The 1990s war tore their country apart; now many of them live in the St. Louis area.
BY DOUG MOORE • dmoore@post-dispatch.com
Posted: Friday, April 6, 2012 12:05 am
ST. LOUIS • Childhood came to an abrupt halt for Ertana Dzidzovic 20 years ago.
The sixth-grader put on her jacket and backpack and started for the door when her mother asked where she was going.
"To school," she said.
"You can't go," her mother replied. "The war just began."
The 12-year-old girl didn't fully understand what it meant for Sarajevo to be under siege by the Serbian forces. She just knew that the capital city of Bosnia had been attacked and it was now unsafe to go outside. Access to the school had been blocked.
"Suddenly, we don't have a school. There was huge confusion."
Six weeks later, it became painfully clear.
"May 12 (1992), I lost my dear friend. He wanted to pick apples," she said. "For me."
But he was struck and killed by enemy fire.
"That's the day when I really understood what war is," said Dzidzovic, now 32. "People are losing life. After that, I became numb."
More than 11,000 people would be killed and an additional 50,000 wounded during the 44-month siege that began a month after Bosnia and Herzegovina declared its independence from the former Yugoslavia.
Ertana, her younger sister and their parents were among the million or so Bosnians that fled their homes. And the Dzidzovics are among the thousands who ended up in St. Louis, which today has the largest Bosnian population outside of the Eastern European country. Estimates of the region's Bosnian population today are as high as 70,000. That includes Bosnians resettled elsewhere in the country who eventually moved here to be with family and friends, those who came here through the immigration process and those who were born here.
Today, Bosnians around the world plan to commemorate the siege of Sarajevo, part of the Bosnian War. Locally, a series of public events has been scheduled this month to mark the anniversary, including an exhibit at Fontbonne University of photos and text blocks that chronicle the history of religious and ethnic cooperation during the war.
Ertana and her father, Sukrija, founder and publisher of Sabah, a Bosnian newspaper published in St. Louis and distributed throughout the country, spoke at the show's opening this week.

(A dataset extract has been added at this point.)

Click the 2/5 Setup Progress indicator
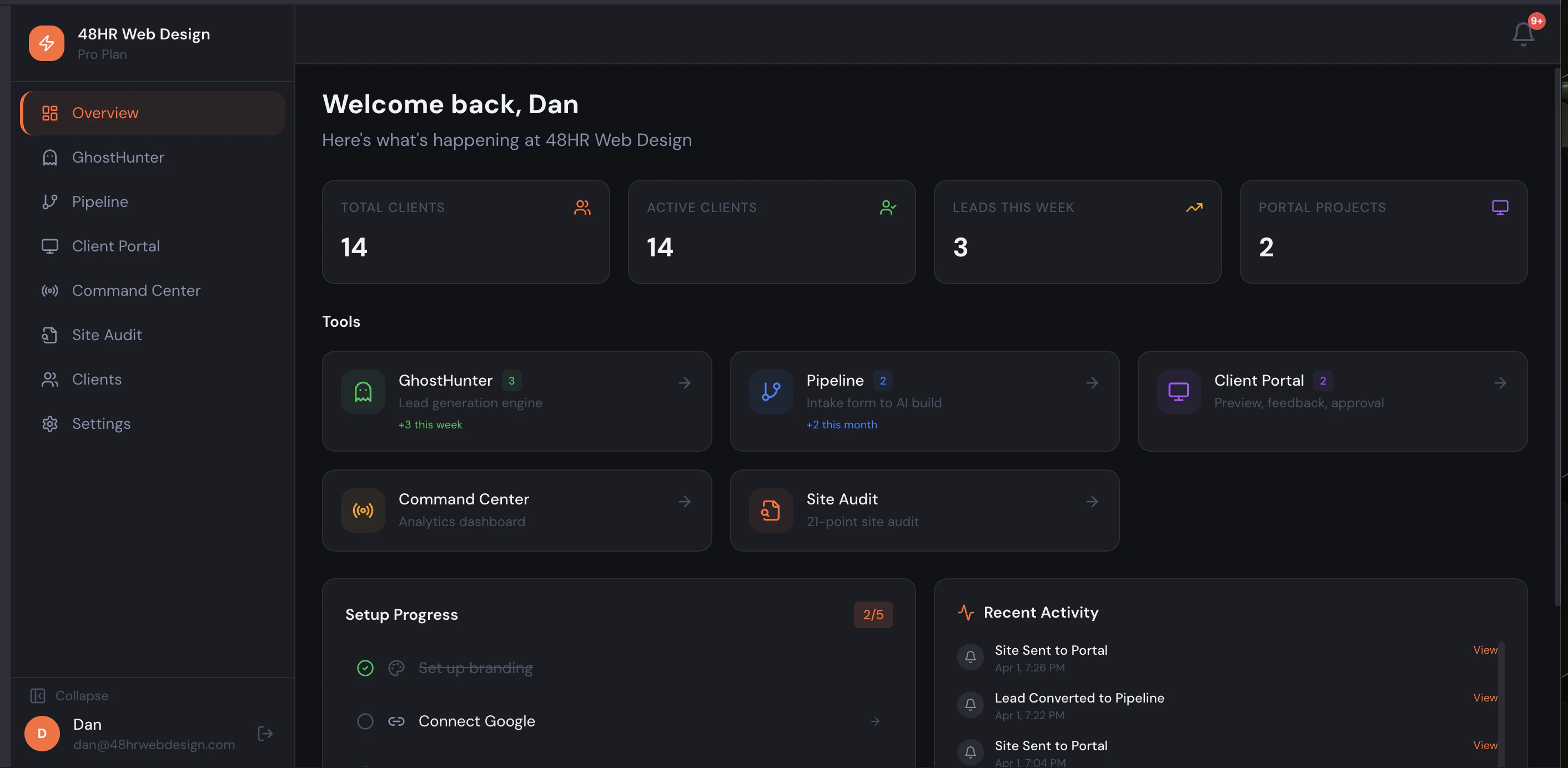Screen dimensions: 1568x768 pos(873,614)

Sukrija, 54, a former air force officer in Yugoslavia before the breakup of the country, later worked as a military press officer for Bosnia's newly established army. Part of his job was supervising a team charged with following what the "propaganda" media was saying, he said.

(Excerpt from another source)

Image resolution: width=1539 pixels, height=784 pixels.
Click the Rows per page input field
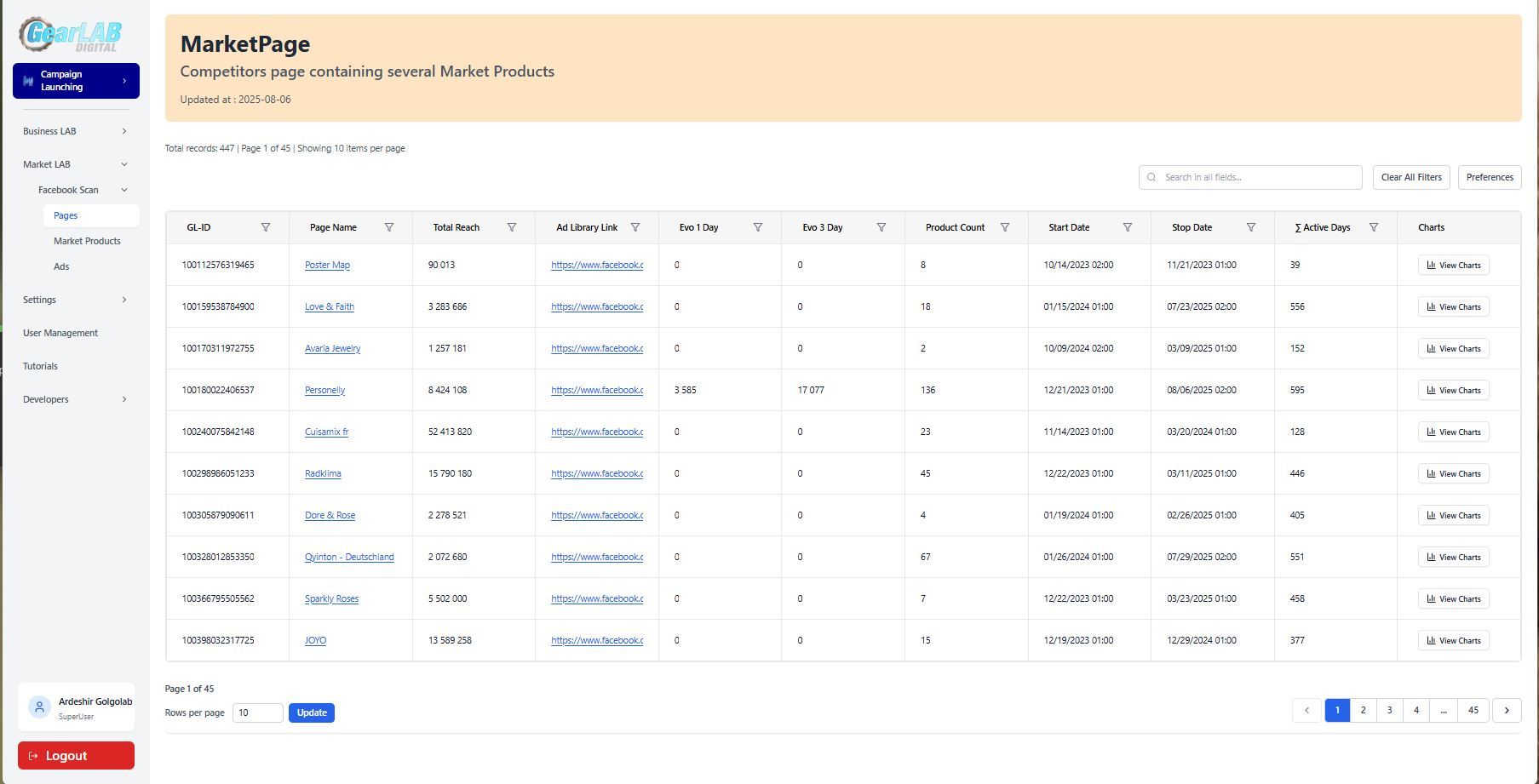pos(257,712)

"My job was to feel, predict and make a report about what the enemy media was doing," Sukrija said. He also started a military newspaper, known as Front Line where he worked as an editor and took photos, which he will share at a talk at the Bosnian Chamber of Commerce.
They include images of burning high rises and people running from gigantic plumes of smoke. As in prior presentations, he plans to show them alongside images of the terrorist attacks in New York in 2001. Sukrija was living there at the time of the attacks. He moved his family to St. Louis in 2006 to be among a larger Bosnian population.
"That smell of death, the smell of burned bodies. I'll always compare the two," he said.
Ertana said seeing death around her almost daily began to take its toll.
"It's hard when you're growing up and not knowing if you are going to be next," Ertana said. She remains upset that she was forced to grow up fast, a 12-year-old girl helping a nurse tend to a man whose leg had been cut off. She wipes her eyes as the details of two decades ago come back so vividly.
"Even nowadays, I have nothing in common with people my age," Ertana said. "I feel 100 years older because of my experiences."
Her father says he adapted to the U.S. better, and thought that he had successfully moved on from the past. But when he started preparing for the events this month, his dreams turned to his country being torn apart. Of fearing for the lives of his wife and two young daughters. Looking at the images he took 20 years ago made the memories fresh. Makeshift graves in parks and side yards because cemeteries were a target of bombers. Schools, libraries and buses torn apart by explosions.
"After 20 years, I thought it had passed," Sukrija said. "It's not easy."
After arriving in New York at age 15, Ertana worked as a junior ambassador for UNICEF, talking about her time in Sarajevo.
"People listened and I raised a lot of money for them," Ertana said. But since coming to St. Louis, it's something she rarely talks about.
"I want to set it aside and keep on living," said Ertana.
"It's not like I forgot. I don't want to remember."